A few minutes later, they followed Logan Walsh’s inconspicuous Honda Accord into the Whole Foods parking lot. Walsh had pulled directly in front of them from the Hilton Garden Inn parking lot, which lay halfway between the coffee shop and the shopping center, on Broad Street.

“What the hell is he doing?” asked Rudd.

“It’s my fault,” said Jolene. “I guess I needed to explain to him that it might not be a great idea to stuff half of the team in the same place at the same time. Do you want me to send him back to the hotel?”

“No. He’s a new face to Young,” said Rudd. “We’re the ones that should probably back off.”

“It’s not like we were going to park right next to her and sit there like idiots.”

“I know. I know. Let him know we’re going to circle the lot and head across the street,” said Rudd. “We’ll wait and see where she heads next. If she goes home, he’s off the hook.”

She contacted Walsh, while he turned them around in the parking lot and crossed Broad Street. They waited several minutes in front of the Trader Joe’s until Young got back on the road, headed south. Once she passed downtown Falls Church, Rudd felt pretty confident, based on what Gentry had reported from Whole Foods, that she’d picked up lunch and was headed home. When she turned left off Broad Street onto Noland, he told Jolene to send him back to his hotel. Young’s house was one street over. She was headed home.

“Young is a dead end,” he muttered. “I can feel it.”

“This whole job is a dead end,” said Jolene, betraying a tone he hadn’t heard from her previously.

“What do you mean?” he asked.

She glanced at him. “I mean all of this feels pointless. On purpose.”

“Like we’re being set up for a fall?” asked Rudd.

“A fall from what, though?” said Jolene. “They can’t blame us for losing Gray. We’d need three to four times the number of people to adequately follow him, and even that wouldn’t guarantee full coverage. We’ve both read all the books these former American spies publish. They all managed to meet with their contacts in Moscow after conducting crafty SDRs—even under full KGB or FSB surveillance! I don’t know why they sent us here on this fool’s errand, but there’s a reason, and I suspect the story doesn’t end well for us. They could have dragged in teams from the New York tristate area. Upstate New York and Pennsylvania. New England. But for some reason they dragged the Kentucky-Tennessee crew to DC instead. To work this alone.”
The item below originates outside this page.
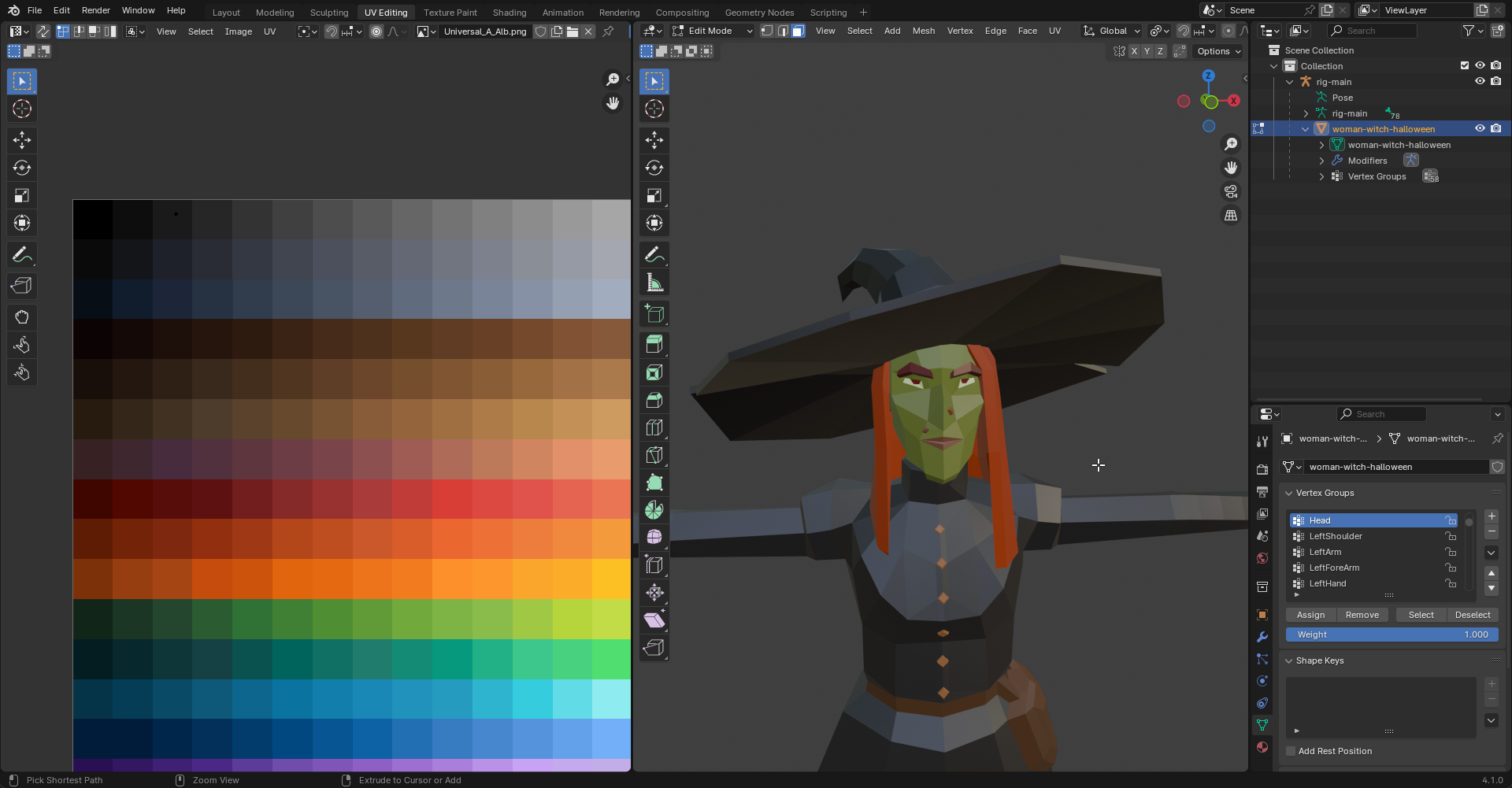Image resolution: width=1512 pixels, height=788 pixels.
Task: Activate the Extrude Region tool
Action: (654, 344)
“Maybe we’re not alone,” said Rudd.

“That would actually make the situation worse for us,” she said. “They don’t trust us to work with other teams?”
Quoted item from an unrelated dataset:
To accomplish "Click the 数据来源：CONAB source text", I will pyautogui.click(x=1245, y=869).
“I don’t think there’s another team working Gray,” said Rudd. “We would have noticed.”

“Probably,” she said.

“I see this as more of a compartmentation issue around Helen Gray,” said Rudd. “She was obviously important to CONTROL. Same with that Wilson guy. They wouldn’t have scrambled two over-the-hill teams in the middle of the night to intercept them if they weren’t critically important.”

“Helen Gray must have really caught them off guard,” said Jolene.
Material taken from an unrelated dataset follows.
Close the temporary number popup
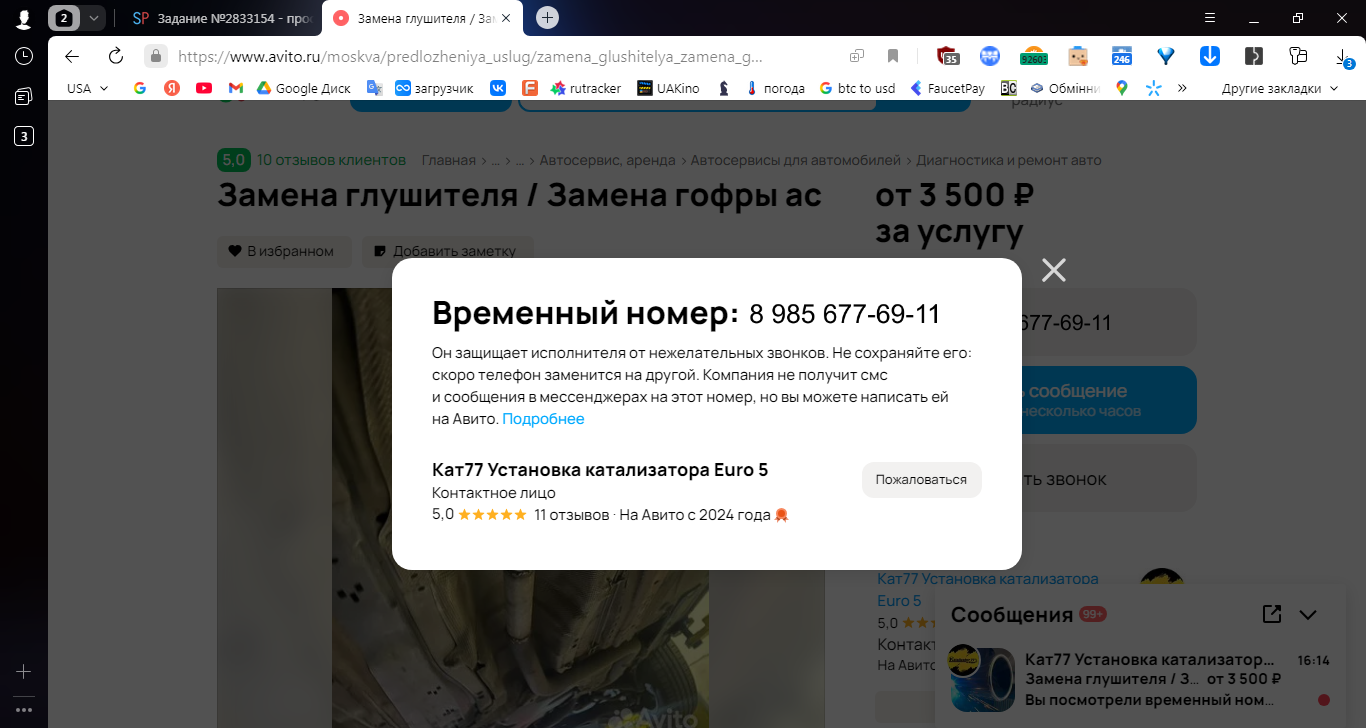The width and height of the screenshot is (1366, 728). [1053, 270]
“Right. And things went completely sideways—through no fault of our own,” said Rudd. “Now there’s nothing left to do but chase down a few pointless leads and possibly tie up some loose ends, so why bring in a new team? Even if they didn’t back brief the new crew, the whole Tennessee fiasco would pop up during the team’s first Devin Gray Google search. They’d be sitting around wondering, Why didn’t CONTROL tell us about Helen Gray and this Donald Wilson guy? Who are they? Et cetera. Et cetera.”

“I guess,” said Jolene. “It’s just that all we’ve done for the past thirty years are grimy-ass jobs that didn’t seem connected to anything important. Planting drugs, money, or kiddie porn on people. A few hit-and-runs on high school kids and military folks. Lots of blackmail pictures. This is all different, but not in the right way. The job they sent you on was important. No doubt about that. But it didn’t work out. Same with the job I did a couple weeks ago in DC. That was the first time I actually felt like I’d done something important, until I finally put two and two together and figured out that I’d probably killed two of our own. That didn’t feel too good then, and it doesn’t feel good right now.”